▶ **TEXT EXCERPT**:
This kid of mine. Oh my goodness. I am overwhelmed by his sweetness, his precious personality, and well, his cuteness. But I am also overwhelmed that he’s on his own growth curve and timetable, and his body does not play by the rules.
Most days, I feel good. Competent. On top of things and doing what needs to be done for his specific needs. Today is just one of those days where I think, I’m screwing him up. I have no idea what I’m doing.
A lot of this still has to do with food. I screwed him up in his first days with our horrible breastfeeding fiasco, and thinking about it still gives me anxiety. I hate that when we have another child, if I am able to breastfeed, it won’t be without fear. And now I feel like I’m screwing him up because he’s not eating the right solid foods.
Yesterday I “shared” some turkey with him- he loved it. Kept opening his mouth for more. I was so excited, thinking we’d reached a new milestone (bites) but then he leaned back, and I saw the entire hunk of turkey- on the roof of his mouth. He didn’t swallow a bit of it. He could have choked. Anxiety.
This morning I tried to feed him a Stage 3 Sprout meal, with chunks. He’s been receptive to new foods if he’s on my lap, so I got out the bib and burp cloth and we got to work. One bite, and he gagged, cried and vomited EVERYWHERE. Sigh. So into the booster seat we go and he polished off a bowl of porridge (the only thing he will consistently eat, complete with Mmmmms).

▶ **SUPPLIED MATERIAL**:
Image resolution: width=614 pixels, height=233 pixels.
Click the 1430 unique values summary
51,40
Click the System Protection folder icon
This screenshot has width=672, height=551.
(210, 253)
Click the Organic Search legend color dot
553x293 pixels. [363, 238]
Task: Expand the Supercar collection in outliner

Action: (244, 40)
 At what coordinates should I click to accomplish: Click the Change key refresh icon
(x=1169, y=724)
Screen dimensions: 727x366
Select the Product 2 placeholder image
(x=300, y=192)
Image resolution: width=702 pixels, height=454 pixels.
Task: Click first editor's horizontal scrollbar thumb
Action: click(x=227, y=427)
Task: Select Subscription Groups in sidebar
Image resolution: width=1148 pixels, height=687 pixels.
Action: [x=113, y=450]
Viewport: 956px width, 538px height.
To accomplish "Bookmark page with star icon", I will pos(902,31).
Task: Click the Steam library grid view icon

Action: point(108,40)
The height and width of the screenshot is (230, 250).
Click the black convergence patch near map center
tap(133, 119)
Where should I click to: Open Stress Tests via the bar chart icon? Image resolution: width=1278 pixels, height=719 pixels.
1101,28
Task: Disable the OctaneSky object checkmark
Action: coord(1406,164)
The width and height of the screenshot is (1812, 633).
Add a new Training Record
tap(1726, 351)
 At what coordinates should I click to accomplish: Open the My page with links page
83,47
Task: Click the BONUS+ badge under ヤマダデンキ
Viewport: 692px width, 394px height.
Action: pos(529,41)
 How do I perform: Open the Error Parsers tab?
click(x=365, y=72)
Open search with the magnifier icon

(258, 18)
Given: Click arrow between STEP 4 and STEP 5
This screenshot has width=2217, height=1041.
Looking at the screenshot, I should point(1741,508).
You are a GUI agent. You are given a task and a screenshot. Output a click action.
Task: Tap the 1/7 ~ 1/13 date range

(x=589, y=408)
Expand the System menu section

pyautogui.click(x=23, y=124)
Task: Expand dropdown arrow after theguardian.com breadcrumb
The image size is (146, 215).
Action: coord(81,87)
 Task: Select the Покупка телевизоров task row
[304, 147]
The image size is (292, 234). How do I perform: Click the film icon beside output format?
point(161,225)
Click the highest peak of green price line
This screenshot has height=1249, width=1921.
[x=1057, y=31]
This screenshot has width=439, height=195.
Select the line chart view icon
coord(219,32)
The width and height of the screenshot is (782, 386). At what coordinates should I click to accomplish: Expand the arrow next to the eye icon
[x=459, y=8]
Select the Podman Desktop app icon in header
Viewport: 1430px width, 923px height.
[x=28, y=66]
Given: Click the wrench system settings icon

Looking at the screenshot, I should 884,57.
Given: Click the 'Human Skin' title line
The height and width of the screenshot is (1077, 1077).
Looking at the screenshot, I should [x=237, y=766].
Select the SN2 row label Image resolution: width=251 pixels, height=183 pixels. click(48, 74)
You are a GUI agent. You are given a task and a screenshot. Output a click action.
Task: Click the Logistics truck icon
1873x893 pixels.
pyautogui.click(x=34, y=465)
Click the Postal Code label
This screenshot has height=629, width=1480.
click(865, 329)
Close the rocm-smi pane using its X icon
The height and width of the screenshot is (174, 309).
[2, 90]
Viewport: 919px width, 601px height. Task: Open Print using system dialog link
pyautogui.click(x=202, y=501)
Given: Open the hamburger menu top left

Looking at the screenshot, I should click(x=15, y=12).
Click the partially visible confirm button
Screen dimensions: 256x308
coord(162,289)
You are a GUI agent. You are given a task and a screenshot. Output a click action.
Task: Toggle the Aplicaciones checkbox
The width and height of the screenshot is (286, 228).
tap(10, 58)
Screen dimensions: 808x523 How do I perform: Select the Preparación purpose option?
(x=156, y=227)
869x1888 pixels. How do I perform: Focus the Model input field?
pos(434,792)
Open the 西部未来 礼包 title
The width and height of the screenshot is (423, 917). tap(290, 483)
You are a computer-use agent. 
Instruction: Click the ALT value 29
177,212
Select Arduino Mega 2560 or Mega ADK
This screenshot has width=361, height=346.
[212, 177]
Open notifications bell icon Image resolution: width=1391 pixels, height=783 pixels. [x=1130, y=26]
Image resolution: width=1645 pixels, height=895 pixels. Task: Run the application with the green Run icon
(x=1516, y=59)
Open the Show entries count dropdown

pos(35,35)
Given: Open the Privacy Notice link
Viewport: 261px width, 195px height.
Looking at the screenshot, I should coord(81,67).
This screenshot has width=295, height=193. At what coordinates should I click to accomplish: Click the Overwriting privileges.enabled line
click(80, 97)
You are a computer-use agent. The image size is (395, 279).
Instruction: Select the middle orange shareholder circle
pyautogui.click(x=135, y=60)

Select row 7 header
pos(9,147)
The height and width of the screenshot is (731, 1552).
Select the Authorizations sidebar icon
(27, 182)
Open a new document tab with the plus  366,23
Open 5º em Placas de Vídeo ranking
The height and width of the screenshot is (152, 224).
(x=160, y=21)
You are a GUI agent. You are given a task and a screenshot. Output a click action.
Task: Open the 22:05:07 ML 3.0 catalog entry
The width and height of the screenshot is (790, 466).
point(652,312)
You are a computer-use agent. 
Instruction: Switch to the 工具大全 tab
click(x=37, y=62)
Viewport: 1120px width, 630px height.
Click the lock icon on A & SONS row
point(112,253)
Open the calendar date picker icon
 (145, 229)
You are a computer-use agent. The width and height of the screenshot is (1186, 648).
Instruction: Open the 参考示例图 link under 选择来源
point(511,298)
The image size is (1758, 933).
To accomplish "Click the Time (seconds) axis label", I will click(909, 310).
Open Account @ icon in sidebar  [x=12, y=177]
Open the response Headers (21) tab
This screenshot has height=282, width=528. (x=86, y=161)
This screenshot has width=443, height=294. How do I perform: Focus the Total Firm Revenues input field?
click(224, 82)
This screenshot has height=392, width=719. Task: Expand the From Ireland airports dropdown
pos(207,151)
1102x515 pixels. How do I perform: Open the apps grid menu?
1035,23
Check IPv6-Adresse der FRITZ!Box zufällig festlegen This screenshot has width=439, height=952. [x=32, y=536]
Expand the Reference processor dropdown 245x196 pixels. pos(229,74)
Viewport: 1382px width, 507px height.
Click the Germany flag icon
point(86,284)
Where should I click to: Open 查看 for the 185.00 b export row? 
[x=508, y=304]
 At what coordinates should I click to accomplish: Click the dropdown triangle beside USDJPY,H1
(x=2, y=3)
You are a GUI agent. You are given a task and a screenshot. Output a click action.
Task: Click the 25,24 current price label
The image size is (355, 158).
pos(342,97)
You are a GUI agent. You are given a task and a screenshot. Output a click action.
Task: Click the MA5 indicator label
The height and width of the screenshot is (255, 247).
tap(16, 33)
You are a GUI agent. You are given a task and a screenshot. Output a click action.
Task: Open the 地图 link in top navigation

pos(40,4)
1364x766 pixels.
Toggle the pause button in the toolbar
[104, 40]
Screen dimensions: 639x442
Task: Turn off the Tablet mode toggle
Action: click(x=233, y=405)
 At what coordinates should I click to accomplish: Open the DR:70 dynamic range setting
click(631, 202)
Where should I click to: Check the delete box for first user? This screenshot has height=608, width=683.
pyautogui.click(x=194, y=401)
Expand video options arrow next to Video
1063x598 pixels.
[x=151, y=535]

▶ **DIRECTIVES**:
• A. Name every food the post about feeding the baby says was given to him.
• B. Print the listing's lines from its first line through the line containing "Action: (244, 40)", inclusive, with nothing altered.
The post about feeding the baby and the listing are unrelated to each other.

▶ **RESULTS OF THE TASKS**:
• A. Turkey, a Stage 3 Sprout meal with chunks, and porridge.

• B.
Image resolution: width=614 pixels, height=233 pixels.
Click the 1430 unique values summary
51,40
Click the System Protection folder icon
This screenshot has width=672, height=551.
(210, 253)
Click the Organic Search legend color dot
553x293 pixels. [363, 238]
Task: Expand the Supercar collection in outliner

Action: (244, 40)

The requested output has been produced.